I told him I thought Obamacare was supposed to be “bending the curve” to slow down the rise in healthcare costs. He almost choked on his chicken wing. Obamacare will help, he said, but the rush of new technologies and treatments that every hospital and doctor wants, and which patients will demand, will keep costs growing at a healthy clip for the foreseeable future.
What’s great about investing in healthcare is there are many easy ways to do it. You don’t have to get fancy, and you don’t have to pay high expenses.
You cannot go wrong with iShares S&P Global Healthcare (NYSE: IXJ), which is a member of our new, expanded Personal Finance funds portfolio. This tracks the S&P Global 1200 Healthcare Sector index, and it’s weighted 60% in U.S. companies, with about 100 holdings in biotech, drugs companies and medical-device makers. It’s not the sexiest fund, with a heavy weighting towards blue-chip firms, but that also makes it relatively stable.
Its five-year, average annualized return is 18% and its three-year is 24.6%. In the last year it’s returned almost 18%. Now, this is below the returns of its health category, according to Morningstar. The category returns were 24.2% one-year, 30.4% three-year and 24% five-year. On the other hand, it’s about 40% less volatile than the category average.

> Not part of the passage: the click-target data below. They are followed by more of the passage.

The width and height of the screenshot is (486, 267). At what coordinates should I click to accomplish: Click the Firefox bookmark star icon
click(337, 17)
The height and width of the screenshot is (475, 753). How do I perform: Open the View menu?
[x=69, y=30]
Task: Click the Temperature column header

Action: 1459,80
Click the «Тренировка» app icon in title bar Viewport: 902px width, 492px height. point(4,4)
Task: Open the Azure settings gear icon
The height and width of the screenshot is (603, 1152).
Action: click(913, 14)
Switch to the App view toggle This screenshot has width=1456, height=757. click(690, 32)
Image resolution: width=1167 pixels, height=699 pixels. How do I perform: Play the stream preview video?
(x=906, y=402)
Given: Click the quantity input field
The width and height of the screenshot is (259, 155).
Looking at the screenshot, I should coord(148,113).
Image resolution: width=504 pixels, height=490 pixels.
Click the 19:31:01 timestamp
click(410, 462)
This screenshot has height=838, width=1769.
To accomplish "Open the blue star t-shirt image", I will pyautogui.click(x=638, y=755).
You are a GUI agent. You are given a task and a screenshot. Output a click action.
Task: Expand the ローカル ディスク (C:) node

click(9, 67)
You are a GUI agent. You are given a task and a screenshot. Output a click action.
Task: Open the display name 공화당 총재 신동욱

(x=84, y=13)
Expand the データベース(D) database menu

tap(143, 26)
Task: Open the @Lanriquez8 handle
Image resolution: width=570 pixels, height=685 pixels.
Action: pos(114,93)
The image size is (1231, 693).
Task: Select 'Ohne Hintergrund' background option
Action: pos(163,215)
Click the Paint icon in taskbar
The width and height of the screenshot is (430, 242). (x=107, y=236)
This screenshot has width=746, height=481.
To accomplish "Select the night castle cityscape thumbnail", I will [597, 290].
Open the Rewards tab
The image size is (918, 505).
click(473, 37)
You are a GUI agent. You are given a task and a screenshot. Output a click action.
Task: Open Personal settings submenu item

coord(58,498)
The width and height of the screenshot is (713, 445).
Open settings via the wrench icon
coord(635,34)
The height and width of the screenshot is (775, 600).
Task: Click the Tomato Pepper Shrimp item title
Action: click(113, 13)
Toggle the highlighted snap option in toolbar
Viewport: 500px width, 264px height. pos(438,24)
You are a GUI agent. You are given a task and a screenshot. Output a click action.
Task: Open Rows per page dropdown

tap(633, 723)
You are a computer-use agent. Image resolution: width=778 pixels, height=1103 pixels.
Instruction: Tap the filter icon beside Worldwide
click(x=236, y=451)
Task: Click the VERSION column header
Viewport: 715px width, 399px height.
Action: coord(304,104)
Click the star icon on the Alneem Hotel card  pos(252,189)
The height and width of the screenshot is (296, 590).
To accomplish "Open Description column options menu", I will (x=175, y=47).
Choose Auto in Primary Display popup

If you want more risk for more return, go with my personal favorite, T. Rowe Price Health Sciences (PRHSX). It’s heavily weighted towards the U.S. (90% of assets), but it goes for smaller and more cutting-edge companies than the typical fund. About 40% of its holdings are in biotech stocks. Its returns: 29.3% one-year, 37.1% three-year and 30% five-year.
It’s about 30% more volatile than the average fund, but only about 10% more volatile than the average healthcare fund. And keep in mind that given the demand for treatment and new discoveries, the healthcare sector isn’t going to be jumping up and down like the oil and gas sector, for example.
If you want to mix your healthcare holdings with high income, consider Global Income Edge Conservative Portfolio holding GlaxoSmithKline (NYSE: GSK), which yields 5.4%. For a riskier bet, from the GIE Aggressive Portfolio, there’s PDL BioPharma, which yields 7.3%.
So whether you want more of a top performing sector in your portfolio, or you want to help mitigate your own healthcare spending, give yourself a healthy dose of healthcare stocks.